(MATERIAL PROVIDED):
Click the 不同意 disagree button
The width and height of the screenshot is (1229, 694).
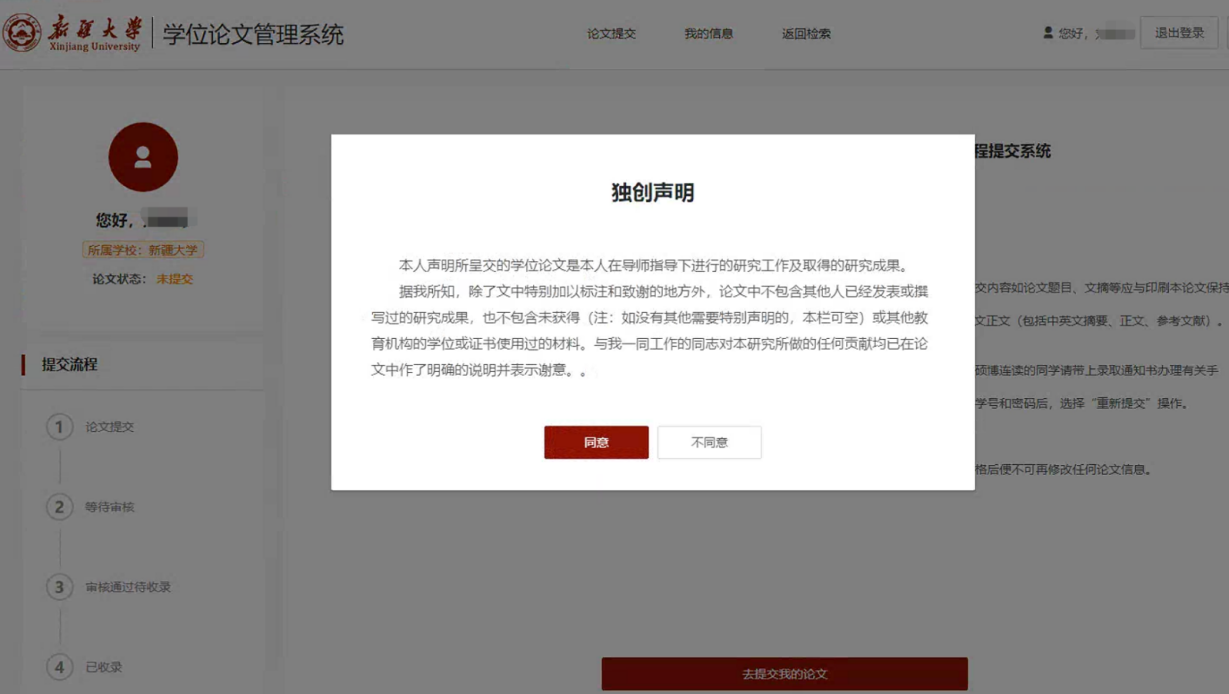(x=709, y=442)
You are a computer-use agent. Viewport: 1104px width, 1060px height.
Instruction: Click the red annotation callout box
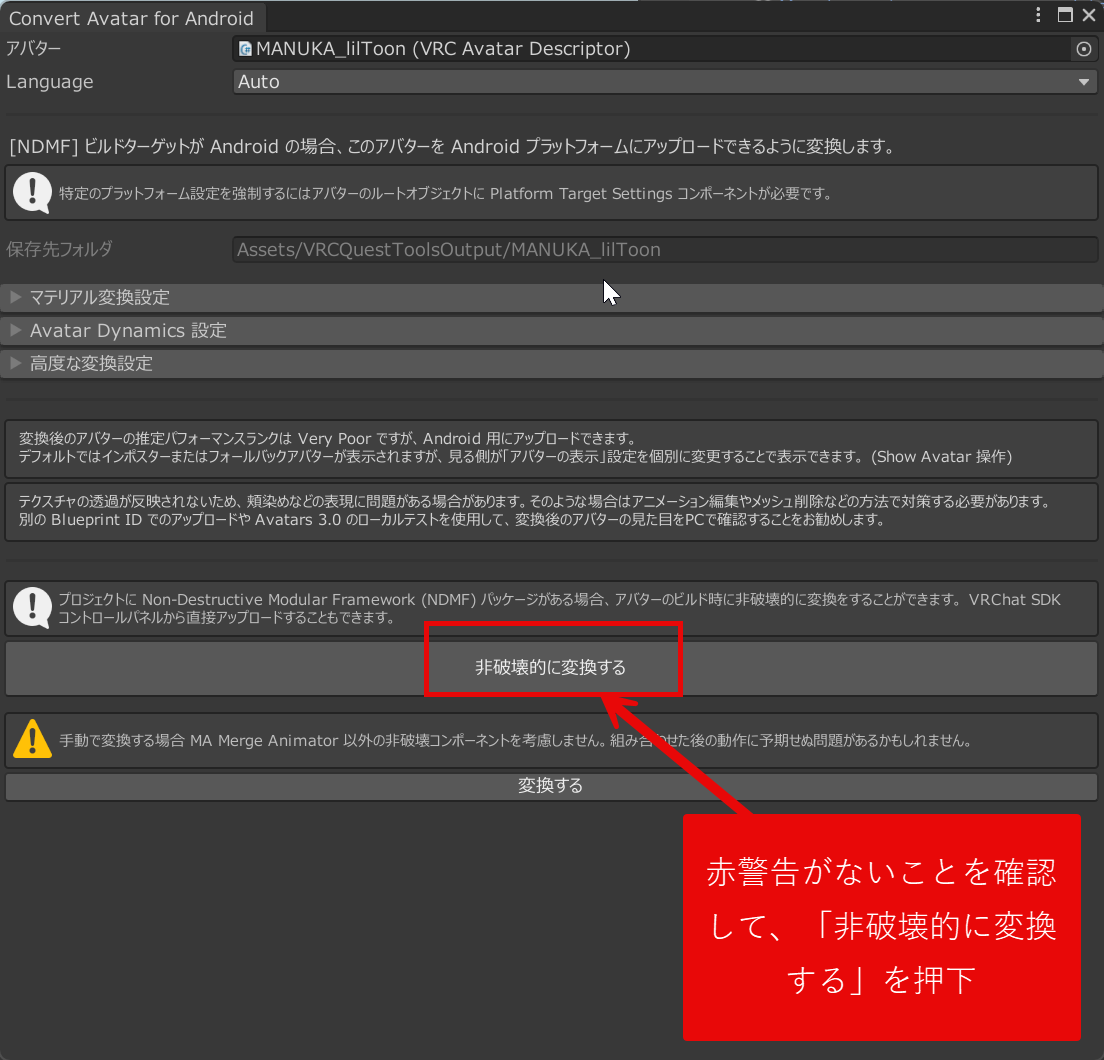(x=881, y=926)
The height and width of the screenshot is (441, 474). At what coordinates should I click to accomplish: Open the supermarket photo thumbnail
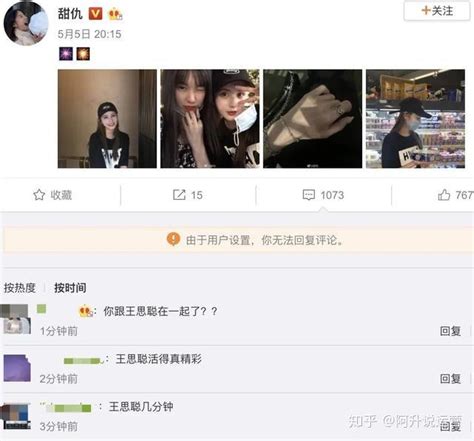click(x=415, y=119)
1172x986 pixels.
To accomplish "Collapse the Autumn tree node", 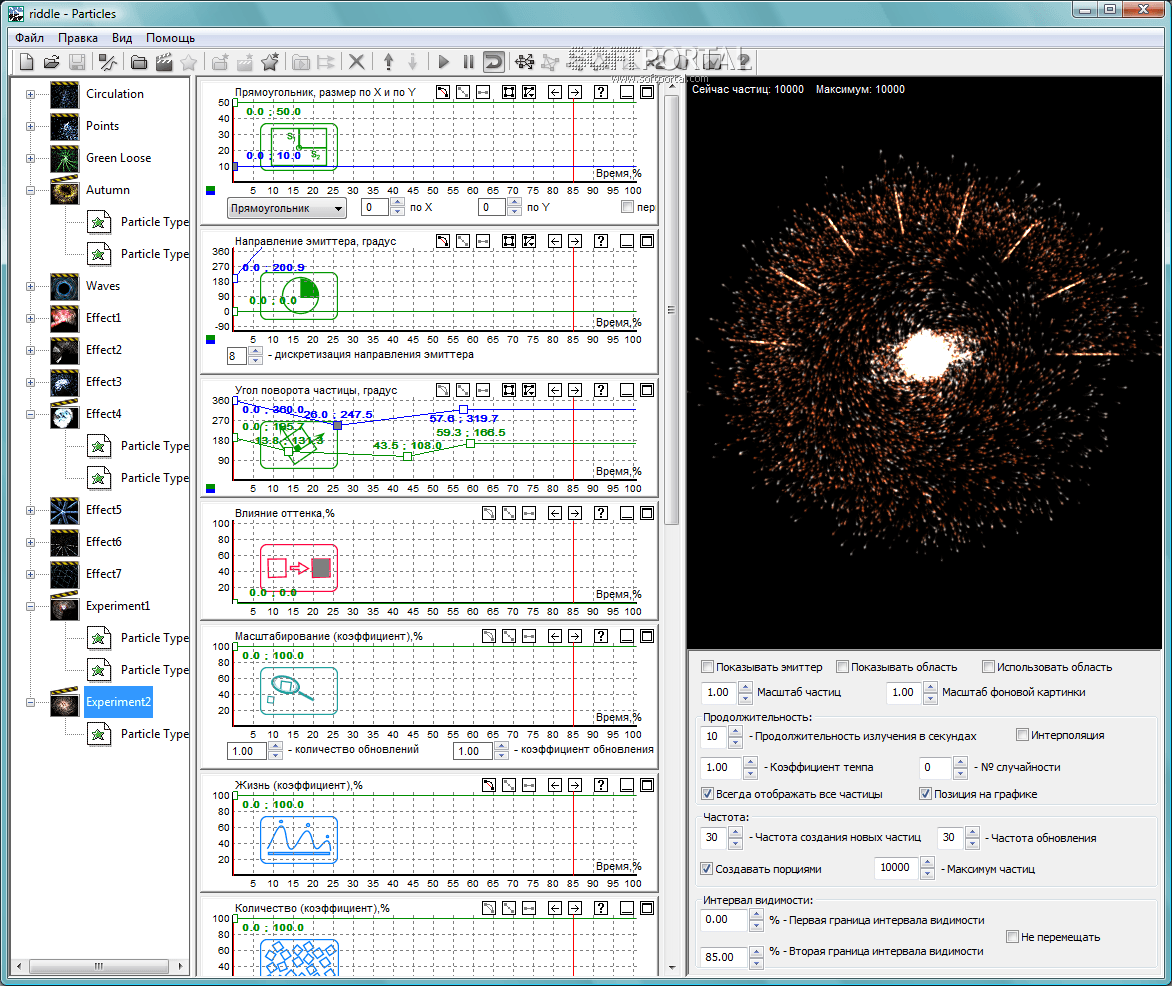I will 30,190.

==

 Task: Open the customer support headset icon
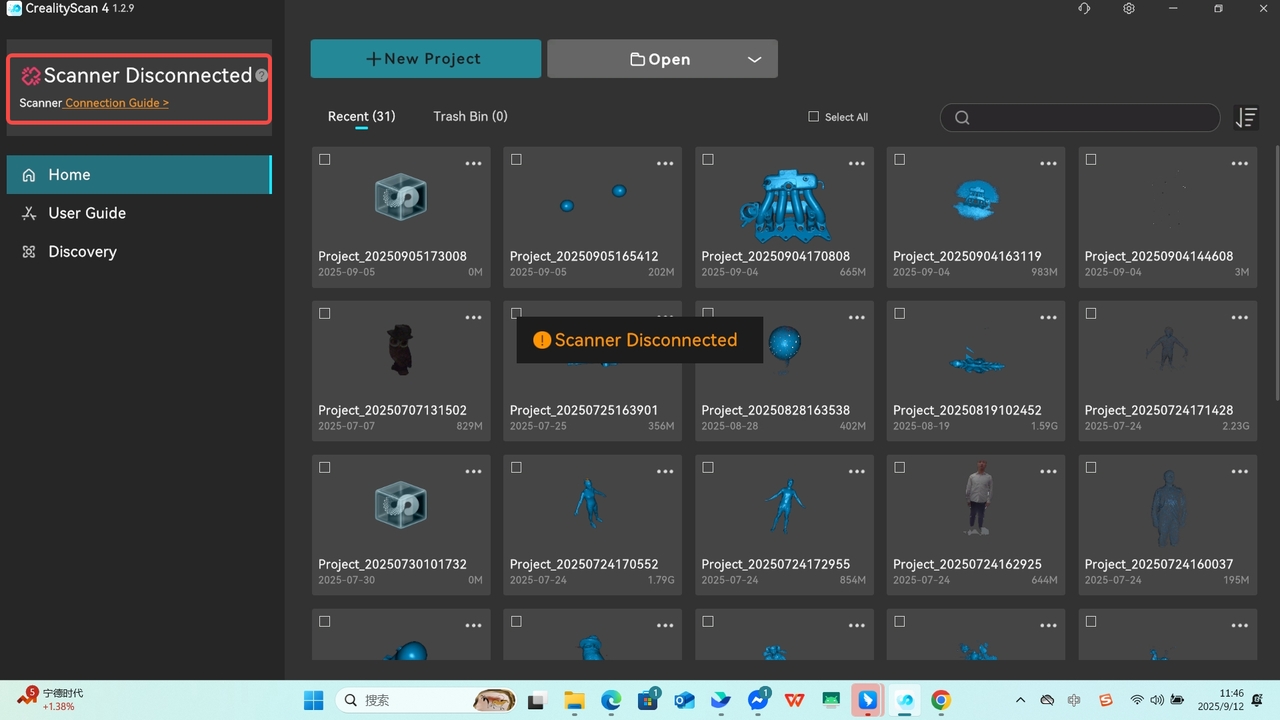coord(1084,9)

(TASK REQUIREMENTS): Count the lines in the records above that contain the word "Open". Reply with the number alone.

(EXPECTED ANSWER): 2